- Supreme Court of Canada

Hearing: February 17, 1982 Judgment: February 8, 1983
- Full case name: Her Majesty The Queen in the Right of Canada v Saskatchewan Wheat Pool
- Citations: [1983] 1 S.C.R. 205
- Ruling: The Board's appeal was dismissed.

Court membership
- Chief Justice: Bora Laskin Puisne Justices: Roland Ritchie, Brian Dickson, Jean Beetz, Willard Estey, William McIntyre, Julien Chouinard, Antonio Lamer, Bertha Wilson

Reasons given
- Unanimous reasons by: Dickson J.
- Laskin C.J. and Wilson J. took no part in the consideration or decision of the case.

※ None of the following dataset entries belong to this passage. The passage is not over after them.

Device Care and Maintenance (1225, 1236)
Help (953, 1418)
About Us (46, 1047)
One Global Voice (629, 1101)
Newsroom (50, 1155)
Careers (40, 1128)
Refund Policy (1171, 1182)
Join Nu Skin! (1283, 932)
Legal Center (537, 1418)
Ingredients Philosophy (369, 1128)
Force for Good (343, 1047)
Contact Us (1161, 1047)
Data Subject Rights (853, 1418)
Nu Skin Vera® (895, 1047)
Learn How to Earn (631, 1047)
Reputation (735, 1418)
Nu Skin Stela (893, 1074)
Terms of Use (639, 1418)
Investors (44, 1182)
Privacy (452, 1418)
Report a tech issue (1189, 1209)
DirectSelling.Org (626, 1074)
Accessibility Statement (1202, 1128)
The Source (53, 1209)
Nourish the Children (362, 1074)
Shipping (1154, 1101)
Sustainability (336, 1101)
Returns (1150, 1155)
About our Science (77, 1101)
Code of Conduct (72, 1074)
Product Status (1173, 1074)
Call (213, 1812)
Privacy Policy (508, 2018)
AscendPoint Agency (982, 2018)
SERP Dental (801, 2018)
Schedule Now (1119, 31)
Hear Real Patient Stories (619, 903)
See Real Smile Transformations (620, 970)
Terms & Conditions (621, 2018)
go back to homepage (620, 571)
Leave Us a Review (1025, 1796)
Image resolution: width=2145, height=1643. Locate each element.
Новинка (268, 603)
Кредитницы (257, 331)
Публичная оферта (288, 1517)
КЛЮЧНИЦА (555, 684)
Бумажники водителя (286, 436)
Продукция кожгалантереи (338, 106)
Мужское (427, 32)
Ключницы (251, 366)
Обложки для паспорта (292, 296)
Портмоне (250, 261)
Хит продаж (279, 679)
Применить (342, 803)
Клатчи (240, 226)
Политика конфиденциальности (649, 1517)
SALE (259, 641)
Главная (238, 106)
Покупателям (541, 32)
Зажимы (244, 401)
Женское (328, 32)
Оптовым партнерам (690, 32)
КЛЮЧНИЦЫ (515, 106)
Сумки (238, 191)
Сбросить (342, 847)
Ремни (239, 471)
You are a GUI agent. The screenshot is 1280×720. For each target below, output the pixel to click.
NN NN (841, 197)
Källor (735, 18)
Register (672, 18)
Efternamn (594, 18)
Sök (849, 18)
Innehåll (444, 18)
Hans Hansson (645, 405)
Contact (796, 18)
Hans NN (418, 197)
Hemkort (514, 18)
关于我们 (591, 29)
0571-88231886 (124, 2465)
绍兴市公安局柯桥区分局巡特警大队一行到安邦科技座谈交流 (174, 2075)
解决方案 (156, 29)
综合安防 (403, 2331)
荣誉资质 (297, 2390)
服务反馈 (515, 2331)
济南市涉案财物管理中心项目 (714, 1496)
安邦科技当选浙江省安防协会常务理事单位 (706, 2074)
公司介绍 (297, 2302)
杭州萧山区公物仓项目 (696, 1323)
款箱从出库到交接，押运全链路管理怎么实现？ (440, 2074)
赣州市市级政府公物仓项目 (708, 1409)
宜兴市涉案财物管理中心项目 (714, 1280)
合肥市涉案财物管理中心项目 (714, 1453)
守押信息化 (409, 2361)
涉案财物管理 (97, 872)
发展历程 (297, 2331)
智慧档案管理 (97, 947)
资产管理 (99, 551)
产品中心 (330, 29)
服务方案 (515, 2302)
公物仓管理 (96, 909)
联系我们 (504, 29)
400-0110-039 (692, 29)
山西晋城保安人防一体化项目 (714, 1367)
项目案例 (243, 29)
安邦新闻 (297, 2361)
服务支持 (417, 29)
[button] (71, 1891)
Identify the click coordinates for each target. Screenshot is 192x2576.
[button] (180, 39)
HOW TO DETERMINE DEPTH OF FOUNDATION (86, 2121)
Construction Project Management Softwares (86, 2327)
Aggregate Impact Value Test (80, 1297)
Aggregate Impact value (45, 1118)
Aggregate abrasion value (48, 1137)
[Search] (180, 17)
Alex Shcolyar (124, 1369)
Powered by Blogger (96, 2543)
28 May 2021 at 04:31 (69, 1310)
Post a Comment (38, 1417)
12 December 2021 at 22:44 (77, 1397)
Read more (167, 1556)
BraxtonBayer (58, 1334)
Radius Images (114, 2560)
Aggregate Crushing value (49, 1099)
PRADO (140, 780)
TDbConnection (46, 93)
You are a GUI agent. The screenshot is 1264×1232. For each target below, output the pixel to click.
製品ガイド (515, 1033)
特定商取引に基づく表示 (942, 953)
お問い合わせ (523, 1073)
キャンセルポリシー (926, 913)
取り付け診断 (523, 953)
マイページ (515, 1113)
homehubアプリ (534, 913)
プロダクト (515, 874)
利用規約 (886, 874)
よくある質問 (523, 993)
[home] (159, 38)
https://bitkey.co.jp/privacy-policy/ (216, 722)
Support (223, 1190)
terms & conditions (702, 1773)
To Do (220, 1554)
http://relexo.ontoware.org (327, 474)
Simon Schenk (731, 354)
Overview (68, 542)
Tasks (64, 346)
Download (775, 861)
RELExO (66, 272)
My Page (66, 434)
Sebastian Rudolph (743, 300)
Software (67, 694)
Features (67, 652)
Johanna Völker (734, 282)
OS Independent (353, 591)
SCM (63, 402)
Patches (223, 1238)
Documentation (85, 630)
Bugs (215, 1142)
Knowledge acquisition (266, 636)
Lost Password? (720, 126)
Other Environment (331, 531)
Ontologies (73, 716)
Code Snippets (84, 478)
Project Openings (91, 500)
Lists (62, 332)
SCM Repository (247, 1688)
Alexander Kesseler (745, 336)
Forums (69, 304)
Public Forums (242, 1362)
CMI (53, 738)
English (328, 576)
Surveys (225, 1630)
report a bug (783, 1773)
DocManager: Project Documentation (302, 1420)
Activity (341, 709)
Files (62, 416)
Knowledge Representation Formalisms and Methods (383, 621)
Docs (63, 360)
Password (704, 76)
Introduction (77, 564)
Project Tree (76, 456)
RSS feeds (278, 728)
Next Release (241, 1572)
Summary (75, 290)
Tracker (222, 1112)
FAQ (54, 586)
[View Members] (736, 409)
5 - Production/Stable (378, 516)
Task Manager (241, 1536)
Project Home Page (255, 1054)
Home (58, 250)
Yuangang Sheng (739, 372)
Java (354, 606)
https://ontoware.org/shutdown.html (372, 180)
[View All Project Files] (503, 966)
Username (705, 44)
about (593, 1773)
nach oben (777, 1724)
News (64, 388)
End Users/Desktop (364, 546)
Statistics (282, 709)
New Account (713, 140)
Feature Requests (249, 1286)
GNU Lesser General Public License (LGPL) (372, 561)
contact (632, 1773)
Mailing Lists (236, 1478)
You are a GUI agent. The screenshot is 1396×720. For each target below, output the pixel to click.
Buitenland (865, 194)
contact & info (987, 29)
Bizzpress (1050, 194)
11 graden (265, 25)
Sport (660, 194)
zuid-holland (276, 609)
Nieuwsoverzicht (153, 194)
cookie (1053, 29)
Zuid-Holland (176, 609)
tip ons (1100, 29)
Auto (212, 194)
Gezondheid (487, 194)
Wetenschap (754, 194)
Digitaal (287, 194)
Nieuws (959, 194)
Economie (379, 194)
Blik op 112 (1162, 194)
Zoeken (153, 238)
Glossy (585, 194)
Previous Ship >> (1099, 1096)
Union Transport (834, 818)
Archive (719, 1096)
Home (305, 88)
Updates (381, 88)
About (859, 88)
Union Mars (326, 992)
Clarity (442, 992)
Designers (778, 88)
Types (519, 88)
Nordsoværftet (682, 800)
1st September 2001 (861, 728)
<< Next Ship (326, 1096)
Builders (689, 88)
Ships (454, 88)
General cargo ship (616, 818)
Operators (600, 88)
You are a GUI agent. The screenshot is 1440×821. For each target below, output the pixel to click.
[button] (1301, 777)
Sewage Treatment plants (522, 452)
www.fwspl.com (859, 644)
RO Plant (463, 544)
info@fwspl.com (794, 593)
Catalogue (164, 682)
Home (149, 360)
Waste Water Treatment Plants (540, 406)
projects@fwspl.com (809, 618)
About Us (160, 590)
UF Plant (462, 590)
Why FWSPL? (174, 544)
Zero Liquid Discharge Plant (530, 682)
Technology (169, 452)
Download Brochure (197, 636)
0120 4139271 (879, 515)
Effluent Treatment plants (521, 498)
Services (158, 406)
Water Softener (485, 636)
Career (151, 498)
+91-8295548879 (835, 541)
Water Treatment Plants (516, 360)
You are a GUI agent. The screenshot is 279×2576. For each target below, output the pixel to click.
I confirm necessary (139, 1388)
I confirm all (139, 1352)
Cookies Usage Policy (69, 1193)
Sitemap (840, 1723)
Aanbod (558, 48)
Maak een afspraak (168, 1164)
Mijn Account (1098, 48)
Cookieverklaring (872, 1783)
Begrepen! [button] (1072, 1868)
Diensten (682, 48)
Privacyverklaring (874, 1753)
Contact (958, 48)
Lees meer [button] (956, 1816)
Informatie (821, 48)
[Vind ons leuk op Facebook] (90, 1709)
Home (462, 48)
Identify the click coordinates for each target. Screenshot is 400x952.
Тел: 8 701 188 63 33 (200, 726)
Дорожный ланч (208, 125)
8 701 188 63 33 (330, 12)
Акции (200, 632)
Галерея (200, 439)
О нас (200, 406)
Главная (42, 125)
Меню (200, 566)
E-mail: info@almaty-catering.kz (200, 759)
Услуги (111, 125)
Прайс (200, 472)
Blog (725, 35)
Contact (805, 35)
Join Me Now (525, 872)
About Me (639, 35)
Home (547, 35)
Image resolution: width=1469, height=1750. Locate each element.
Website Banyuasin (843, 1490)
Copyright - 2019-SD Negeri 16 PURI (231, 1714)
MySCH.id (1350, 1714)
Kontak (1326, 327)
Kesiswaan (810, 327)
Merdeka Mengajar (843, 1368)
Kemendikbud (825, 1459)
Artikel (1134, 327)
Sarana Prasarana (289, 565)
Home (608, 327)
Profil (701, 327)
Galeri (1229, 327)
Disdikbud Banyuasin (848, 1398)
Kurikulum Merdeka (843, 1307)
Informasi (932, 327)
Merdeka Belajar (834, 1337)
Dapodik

= R v Saskatchewan Wheat Pool =

R v Saskatchewan Wheat Pool, [1983] 1 S.C.R. 205 is a leading case of the Supreme Court of Canada on tort law. The Court rejected the tort of breach of statutory duty. The courts should only use breaches of a statute as evidence towards an established tort and should not be trying to determine whether the legislature intended to allow a private right of action.

==Background==
The Saskatchewan Wheat Pool delivered a shipment of infested wheat from one of its terminal elevators to the Canadian Wheat Board, which violated section 86(c) of the Canada Grain Act. The Board sought to recover damages for the statutory violation.

At trial, the Federal Court of Canada held in favour of the Board but was reversed on appeal to the Federal Court of Appeal.

The issue before the Supreme Court was whether the breach of the Act gave the Board a private right of action.

==Decision of the Court==
Justice Dickson, for a unanimous Court, dismissed the appeal of the Board and held that there was no private right of action. Dickson examined the tort of breach of statutory duty in both England and the United States. He concluded that damages for breach of statutory duty should be subsumed by the law of negligence. He further rejected any novel right of action for damages for breach of statute and instead stated that the breach can be used as evidence of negligence and as evidence of a standard of care.